Queen and Country
by EdenLake
Summary: She loved her husband. She loved her country. She loved the wardens. But somehow, she was now responsible for all three, and she could feel it slowly choking her.
1. Prologue: Andraste's Grace

Prologue: Andraste's Grace

"How do you feel?" Leliana asked, as she placed the last bough of Andraste's Grace into the mass of brown curls piled atop Elissa's head.

"Ridiculous," was the honest reply.

"Nonsense!" the bard cried, moving to adjust the exquisite necklace around the bride's neck. "You've been at war for so long, you've just forgotten how to be a lady. Which is what you are, a lady!"

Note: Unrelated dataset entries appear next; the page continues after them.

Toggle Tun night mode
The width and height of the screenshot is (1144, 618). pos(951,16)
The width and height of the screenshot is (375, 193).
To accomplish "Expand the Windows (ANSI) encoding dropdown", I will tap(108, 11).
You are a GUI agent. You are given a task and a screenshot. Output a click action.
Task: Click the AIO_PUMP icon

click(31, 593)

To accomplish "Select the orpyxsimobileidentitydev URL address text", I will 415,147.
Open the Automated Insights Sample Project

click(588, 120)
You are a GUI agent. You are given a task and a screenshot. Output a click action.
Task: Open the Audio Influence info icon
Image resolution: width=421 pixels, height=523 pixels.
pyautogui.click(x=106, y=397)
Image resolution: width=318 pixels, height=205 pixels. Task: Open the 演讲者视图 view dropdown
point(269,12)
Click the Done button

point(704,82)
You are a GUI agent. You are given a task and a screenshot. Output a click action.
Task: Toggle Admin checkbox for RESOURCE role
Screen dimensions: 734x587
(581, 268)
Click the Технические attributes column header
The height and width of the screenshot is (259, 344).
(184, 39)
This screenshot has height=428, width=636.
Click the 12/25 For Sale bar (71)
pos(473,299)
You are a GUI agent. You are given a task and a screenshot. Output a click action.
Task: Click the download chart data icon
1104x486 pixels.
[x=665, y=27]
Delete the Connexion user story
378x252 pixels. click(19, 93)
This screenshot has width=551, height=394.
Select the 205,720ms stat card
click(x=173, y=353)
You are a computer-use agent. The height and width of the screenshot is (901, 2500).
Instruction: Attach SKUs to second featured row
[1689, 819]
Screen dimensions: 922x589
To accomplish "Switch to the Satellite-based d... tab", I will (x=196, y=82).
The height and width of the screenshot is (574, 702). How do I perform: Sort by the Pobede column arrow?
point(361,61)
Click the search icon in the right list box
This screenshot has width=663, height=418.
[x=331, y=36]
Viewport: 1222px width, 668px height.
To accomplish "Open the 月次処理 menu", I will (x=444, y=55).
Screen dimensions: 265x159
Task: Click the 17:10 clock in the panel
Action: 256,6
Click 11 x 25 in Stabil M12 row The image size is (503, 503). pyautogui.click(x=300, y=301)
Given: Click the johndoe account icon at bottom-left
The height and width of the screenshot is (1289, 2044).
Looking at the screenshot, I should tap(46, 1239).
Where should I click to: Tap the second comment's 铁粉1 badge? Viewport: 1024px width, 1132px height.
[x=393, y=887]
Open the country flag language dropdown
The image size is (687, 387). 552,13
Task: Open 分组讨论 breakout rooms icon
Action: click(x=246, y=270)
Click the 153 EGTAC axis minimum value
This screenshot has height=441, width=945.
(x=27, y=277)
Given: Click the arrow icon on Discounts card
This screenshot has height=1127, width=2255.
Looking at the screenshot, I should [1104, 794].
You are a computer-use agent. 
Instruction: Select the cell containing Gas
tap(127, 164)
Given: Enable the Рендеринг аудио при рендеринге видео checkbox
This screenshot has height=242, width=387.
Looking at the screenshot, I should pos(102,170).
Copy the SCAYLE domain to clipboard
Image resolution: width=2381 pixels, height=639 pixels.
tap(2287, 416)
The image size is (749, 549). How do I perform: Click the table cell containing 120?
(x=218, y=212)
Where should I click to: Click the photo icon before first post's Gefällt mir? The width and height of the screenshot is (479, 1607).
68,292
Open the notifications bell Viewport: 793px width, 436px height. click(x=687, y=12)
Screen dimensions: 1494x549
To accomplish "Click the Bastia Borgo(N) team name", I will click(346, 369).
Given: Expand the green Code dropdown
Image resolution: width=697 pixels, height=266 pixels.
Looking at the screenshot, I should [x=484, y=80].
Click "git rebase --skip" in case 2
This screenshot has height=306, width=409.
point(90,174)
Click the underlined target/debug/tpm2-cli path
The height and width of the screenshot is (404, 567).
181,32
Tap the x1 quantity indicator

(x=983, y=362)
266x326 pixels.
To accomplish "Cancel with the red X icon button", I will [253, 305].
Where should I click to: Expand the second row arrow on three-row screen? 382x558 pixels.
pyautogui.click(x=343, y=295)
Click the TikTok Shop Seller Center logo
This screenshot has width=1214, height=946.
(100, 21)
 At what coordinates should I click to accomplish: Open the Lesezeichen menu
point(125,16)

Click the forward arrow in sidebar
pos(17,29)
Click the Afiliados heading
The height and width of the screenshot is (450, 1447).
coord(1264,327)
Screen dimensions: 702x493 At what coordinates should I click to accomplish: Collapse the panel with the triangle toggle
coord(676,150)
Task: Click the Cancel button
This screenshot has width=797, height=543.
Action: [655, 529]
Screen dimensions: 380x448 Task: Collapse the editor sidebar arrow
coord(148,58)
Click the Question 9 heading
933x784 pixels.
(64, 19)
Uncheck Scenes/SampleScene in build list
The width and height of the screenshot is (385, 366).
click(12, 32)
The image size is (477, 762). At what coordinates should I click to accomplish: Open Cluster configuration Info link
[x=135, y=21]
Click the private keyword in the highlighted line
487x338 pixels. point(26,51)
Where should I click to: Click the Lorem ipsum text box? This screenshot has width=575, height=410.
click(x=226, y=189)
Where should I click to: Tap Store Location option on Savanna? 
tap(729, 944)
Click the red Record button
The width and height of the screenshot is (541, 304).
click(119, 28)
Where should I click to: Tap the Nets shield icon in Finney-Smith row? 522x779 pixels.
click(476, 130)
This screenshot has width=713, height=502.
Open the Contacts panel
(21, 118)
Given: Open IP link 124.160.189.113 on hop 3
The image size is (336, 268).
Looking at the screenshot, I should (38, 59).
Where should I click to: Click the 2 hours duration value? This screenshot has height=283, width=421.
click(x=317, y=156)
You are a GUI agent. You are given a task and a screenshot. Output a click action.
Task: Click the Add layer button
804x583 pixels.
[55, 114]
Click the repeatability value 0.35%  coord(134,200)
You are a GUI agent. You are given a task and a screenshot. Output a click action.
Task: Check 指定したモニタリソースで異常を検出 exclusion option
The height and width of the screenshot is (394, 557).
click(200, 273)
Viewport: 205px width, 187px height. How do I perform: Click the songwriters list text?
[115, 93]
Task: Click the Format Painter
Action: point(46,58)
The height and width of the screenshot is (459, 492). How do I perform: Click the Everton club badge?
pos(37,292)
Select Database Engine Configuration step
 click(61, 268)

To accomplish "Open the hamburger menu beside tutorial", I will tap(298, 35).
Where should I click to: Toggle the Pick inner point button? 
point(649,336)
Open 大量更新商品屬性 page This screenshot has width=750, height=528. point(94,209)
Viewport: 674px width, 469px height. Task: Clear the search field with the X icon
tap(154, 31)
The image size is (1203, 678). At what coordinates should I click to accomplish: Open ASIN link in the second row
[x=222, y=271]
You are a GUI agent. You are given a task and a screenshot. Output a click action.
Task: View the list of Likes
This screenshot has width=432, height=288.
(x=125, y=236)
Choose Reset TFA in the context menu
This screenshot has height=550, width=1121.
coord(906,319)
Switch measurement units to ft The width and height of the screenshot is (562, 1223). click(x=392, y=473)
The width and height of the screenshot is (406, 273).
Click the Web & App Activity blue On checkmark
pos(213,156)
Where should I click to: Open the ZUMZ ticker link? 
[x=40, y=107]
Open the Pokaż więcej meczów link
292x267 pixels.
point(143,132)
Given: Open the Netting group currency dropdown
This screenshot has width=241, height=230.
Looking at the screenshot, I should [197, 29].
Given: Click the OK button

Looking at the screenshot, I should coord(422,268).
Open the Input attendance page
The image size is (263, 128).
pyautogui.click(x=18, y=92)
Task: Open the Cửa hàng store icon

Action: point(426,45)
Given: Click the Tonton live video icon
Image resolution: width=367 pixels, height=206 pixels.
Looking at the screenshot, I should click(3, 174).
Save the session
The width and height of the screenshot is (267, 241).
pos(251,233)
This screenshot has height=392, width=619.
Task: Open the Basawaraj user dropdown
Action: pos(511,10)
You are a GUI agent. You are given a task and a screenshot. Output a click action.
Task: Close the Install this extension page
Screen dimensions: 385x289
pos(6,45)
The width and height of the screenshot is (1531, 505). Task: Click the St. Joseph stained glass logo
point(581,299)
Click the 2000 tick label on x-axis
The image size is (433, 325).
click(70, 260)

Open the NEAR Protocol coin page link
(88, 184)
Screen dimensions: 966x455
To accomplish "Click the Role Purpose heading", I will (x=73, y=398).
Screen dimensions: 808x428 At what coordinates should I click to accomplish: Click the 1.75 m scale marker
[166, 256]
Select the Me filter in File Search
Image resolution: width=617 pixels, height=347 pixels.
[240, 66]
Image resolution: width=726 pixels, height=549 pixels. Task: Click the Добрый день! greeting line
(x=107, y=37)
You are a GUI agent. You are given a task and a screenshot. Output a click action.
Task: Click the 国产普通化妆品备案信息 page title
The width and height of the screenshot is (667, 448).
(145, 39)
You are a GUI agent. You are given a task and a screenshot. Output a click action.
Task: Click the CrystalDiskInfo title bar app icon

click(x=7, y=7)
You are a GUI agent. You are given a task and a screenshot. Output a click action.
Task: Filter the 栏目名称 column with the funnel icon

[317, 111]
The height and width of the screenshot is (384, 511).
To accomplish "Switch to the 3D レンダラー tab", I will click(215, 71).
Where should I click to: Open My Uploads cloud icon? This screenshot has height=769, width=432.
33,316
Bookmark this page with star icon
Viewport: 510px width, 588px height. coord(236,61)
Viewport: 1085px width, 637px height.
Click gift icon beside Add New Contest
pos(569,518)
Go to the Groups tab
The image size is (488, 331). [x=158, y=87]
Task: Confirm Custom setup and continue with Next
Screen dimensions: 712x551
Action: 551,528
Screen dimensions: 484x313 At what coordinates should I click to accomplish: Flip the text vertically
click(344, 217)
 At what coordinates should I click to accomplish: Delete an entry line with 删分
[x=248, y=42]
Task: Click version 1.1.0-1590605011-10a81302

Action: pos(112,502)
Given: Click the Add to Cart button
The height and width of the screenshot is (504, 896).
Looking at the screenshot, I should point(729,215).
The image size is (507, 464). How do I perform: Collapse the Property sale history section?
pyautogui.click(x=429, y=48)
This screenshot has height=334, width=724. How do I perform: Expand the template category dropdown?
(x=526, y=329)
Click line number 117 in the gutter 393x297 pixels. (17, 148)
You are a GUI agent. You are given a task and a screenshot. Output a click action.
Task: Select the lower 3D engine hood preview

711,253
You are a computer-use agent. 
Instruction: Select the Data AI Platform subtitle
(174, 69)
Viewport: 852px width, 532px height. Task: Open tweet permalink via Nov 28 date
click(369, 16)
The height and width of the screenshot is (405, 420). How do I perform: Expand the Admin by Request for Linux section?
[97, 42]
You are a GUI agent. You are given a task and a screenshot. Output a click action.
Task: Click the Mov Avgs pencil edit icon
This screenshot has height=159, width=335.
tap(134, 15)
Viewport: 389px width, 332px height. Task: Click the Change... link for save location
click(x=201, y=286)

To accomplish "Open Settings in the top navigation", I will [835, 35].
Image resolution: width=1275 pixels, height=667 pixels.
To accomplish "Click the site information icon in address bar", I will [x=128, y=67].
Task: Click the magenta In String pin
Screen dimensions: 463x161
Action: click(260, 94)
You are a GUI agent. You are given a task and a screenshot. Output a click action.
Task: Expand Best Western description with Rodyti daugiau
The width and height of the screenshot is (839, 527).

Elissa smiled at her friend, but it wasn't true. She remembered full well how to be a lady. She remembered full well that she _was_ a lady, born, bred, and raised. How could she forget, especially looking at herself in the mirror now?

Everything else felt like the dream; the Blight, the Civil War, the Archdemon, it all flitted in and out of her consciousness like a particularly bad smell. The thought that she had spent two years sleeping out of doors, eating whatever they managed to kill or scrape together with what little gold they had, and alternately begging for aid against the Blight and running for their lives, seemed ridiculous to her as she woke every morning in a castle much like the one she'd grown up in, and went about the exact kind of life her parents had imagined for her.

_After all that_, she thought, _I'm basically back where I started_.

Small things reminded her of the truth. Her mother was not dressing her for her wedding. Her father would not give her away. The haunted look in her brother's once perenielly jovial eyes. The scar that ran diagonally across her right collarbone from shoulder to sternum, a gift from that crazy cult leader Kolgrim.

And, of course, the dreams.

It occurred to her, not without irony, that if Loghain hadn't had a daughter, _she _would have been the logical match for Cailan. Instead she had traipsed across Ferelden with a sheepish templar who turned out to be a royal bastard, and fell in love. And the Maker had seen fit to dump her right back into a castle anyway. Onto a throne, no less.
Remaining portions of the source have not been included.